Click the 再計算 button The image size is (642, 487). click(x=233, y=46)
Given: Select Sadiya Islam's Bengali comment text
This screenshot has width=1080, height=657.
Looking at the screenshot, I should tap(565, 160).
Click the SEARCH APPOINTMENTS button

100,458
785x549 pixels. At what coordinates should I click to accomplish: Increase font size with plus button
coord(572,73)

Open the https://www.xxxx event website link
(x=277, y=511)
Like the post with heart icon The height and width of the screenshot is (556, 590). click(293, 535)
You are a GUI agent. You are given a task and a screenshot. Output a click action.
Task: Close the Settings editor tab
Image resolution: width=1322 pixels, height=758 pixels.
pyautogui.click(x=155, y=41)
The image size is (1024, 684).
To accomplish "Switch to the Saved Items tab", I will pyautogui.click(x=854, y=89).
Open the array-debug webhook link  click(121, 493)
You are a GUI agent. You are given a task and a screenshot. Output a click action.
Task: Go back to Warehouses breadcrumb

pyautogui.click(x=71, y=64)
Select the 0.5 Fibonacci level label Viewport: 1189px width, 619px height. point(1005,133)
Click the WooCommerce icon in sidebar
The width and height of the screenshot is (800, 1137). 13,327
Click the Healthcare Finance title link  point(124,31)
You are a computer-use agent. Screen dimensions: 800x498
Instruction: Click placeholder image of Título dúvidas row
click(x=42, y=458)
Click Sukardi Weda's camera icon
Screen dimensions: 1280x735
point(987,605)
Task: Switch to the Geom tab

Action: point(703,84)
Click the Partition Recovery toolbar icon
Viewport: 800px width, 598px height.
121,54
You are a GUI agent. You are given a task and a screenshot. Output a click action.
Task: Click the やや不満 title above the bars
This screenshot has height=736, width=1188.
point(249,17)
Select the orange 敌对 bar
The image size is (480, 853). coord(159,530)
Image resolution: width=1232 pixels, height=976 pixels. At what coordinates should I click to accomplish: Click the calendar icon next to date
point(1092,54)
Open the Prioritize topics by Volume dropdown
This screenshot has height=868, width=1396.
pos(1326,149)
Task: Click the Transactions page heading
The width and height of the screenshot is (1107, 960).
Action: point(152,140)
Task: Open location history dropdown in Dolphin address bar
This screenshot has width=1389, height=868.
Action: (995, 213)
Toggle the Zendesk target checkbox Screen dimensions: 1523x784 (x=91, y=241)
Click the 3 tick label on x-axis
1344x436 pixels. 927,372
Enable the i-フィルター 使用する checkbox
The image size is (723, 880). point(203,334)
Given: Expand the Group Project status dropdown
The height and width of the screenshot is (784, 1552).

****************************************

**What you need to do:**
Each line from the one containing "Open the array-debug" through the end of the listing above should be copied exactly, with no other line included.

**Exercise answer:**
Open the array-debug webhook link  click(121, 493)
You are a GUI agent. You are given a task and a screenshot. Output a click action.
Task: Go back to Warehouses breadcrumb

pyautogui.click(x=71, y=64)
Select the 0.5 Fibonacci level label Viewport: 1189px width, 619px height. point(1005,133)
Click the WooCommerce icon in sidebar
The width and height of the screenshot is (800, 1137). 13,327
Click the Healthcare Finance title link  point(124,31)
You are a computer-use agent. Screen dimensions: 800x498
Instruction: Click placeholder image of Título dúvidas row
click(x=42, y=458)
Click Sukardi Weda's camera icon
Screen dimensions: 1280x735
point(987,605)
Task: Switch to the Geom tab

Action: point(703,84)
Click the Partition Recovery toolbar icon
Viewport: 800px width, 598px height.
121,54
You are a GUI agent. You are given a task and a screenshot. Output a click action.
Task: Click the やや不満 title above the bars
This screenshot has height=736, width=1188.
point(249,17)
Select the orange 敌对 bar
The image size is (480, 853). coord(159,530)
Image resolution: width=1232 pixels, height=976 pixels. At what coordinates should I click to accomplish: Click the calendar icon next to date
point(1092,54)
Open the Prioritize topics by Volume dropdown
This screenshot has height=868, width=1396.
pos(1326,149)
Task: Click the Transactions page heading
The width and height of the screenshot is (1107, 960).
Action: point(152,140)
Task: Open location history dropdown in Dolphin address bar
This screenshot has width=1389, height=868.
Action: (995, 213)
Toggle the Zendesk target checkbox Screen dimensions: 1523x784 (x=91, y=241)
Click the 3 tick label on x-axis
1344x436 pixels. 927,372
Enable the i-フィルター 使用する checkbox
The image size is (723, 880). point(203,334)
Given: Expand the Group Project status dropdown
The height and width of the screenshot is (784, 1552).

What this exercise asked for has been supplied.